··· Brontekst ···
Een ongelukkige man werd vluchtende onder vallend puin bedolven, dat hem niet verpletterde, maar belette zich te bewegen, zoodat de ratten hem een arm hebben afgeknaagd.

Tegen den morgen verspreidt zich het gerucht, dat om acht uur eene vloedgolf zal komen en nu vlucht ieder naar de hoogst gelegen gedeelten der stad. Wij nemen de vlucht naar een cerro (heuvel) en vinden daar eenige andere Franschen. We zijn in den tuin van het oude Fransche hospitaal, waar nog voor kort eene kegelbaan was. Toen ik den vorigen avond ons huis binnenging, had ik voor alle zekerheid een half brood in den zak gestoken, dat ik op den grond vond, en dit geef ik aan de meid, die geen eten heeft gehad en schreit van honger. In den tuin zien wij op eens een ezelskop steken uit een naburig huis, dat geheel is ingestort. Wij komen naderbij en zien, dat het arme dier beklemd zit onder een muur, in eene houding, die het vreeselijke pijn moet veroorzaken. Wij willen hem bevrijden, en ruimen steen voor steen het puin weg, dat hem bedekt. Na een uur werken gelukt het ons, touwen onder het grauwtje te spannen en hem uit zijne benarde positie te verlossen. Het arme beest, dat tien of twaalf uren onder den muur in de klem heeft gezeten, kan bijna niet op zijne pooten staan. Nadat ik mij vergewist had, dat hij niets had gebroken, heb ik hem verlaten; en den volgenden dag zag ik tot mijn genoegen, dat hij weer draven kon.
···
Opdracht 1: Noem alle lichaamsdelen die in de brontekst voorkomen, in de spelling van de tekst.
Opdracht 2: Hoe lang had de ezel volgens de brontekst onder de muur in de klem gezeten?
Voor het werk met deze tekst zijn de records niet nodig.
··· Ruwe gegevens ···
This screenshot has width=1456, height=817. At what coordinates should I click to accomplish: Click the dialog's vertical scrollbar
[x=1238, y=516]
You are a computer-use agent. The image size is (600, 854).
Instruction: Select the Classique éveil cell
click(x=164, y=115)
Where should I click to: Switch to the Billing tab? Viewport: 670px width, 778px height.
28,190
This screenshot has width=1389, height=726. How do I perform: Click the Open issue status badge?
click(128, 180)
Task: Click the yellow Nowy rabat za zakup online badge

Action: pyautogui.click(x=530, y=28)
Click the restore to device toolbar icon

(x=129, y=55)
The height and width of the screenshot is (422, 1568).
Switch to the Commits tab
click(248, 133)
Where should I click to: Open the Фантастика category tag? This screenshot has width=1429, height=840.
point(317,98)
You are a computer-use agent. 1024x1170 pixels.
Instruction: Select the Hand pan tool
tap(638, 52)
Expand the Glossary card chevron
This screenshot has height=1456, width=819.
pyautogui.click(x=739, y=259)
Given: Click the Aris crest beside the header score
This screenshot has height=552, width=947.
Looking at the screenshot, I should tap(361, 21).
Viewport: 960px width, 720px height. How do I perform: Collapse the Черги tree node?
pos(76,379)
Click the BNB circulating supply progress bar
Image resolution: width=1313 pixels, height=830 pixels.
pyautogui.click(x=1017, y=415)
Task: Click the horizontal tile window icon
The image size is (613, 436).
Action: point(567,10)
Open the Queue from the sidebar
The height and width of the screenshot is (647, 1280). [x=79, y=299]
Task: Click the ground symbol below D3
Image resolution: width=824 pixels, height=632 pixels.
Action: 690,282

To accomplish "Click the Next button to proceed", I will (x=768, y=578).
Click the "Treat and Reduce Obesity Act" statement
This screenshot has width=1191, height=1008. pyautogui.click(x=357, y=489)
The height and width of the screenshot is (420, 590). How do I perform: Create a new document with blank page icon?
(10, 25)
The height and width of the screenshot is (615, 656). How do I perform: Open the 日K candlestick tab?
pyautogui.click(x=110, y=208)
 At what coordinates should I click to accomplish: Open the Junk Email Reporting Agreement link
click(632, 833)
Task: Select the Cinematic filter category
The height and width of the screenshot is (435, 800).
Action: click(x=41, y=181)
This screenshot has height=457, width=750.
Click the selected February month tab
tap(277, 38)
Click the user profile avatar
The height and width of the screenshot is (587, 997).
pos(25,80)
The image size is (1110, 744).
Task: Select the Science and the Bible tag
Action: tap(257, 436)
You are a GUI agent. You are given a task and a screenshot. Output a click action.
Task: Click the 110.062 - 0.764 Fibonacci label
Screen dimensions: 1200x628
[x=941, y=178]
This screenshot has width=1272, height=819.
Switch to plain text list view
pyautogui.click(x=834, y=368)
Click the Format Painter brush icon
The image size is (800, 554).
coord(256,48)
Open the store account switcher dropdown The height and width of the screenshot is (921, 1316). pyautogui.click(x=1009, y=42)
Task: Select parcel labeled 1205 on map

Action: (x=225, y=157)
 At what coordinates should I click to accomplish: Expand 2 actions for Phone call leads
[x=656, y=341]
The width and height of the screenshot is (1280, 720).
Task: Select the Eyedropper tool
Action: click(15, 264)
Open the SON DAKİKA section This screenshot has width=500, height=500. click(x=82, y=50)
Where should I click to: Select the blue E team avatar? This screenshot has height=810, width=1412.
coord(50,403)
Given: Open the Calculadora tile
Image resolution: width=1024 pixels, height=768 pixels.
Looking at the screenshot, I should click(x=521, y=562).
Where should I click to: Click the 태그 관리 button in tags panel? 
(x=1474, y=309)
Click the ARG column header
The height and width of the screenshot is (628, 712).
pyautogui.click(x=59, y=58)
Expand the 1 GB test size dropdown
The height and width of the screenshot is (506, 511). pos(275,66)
···
Uitgewerkt antwoord 1: arm, ezelskop, pooten

Uitgewerkt antwoord 2: Tien of twaalf uren.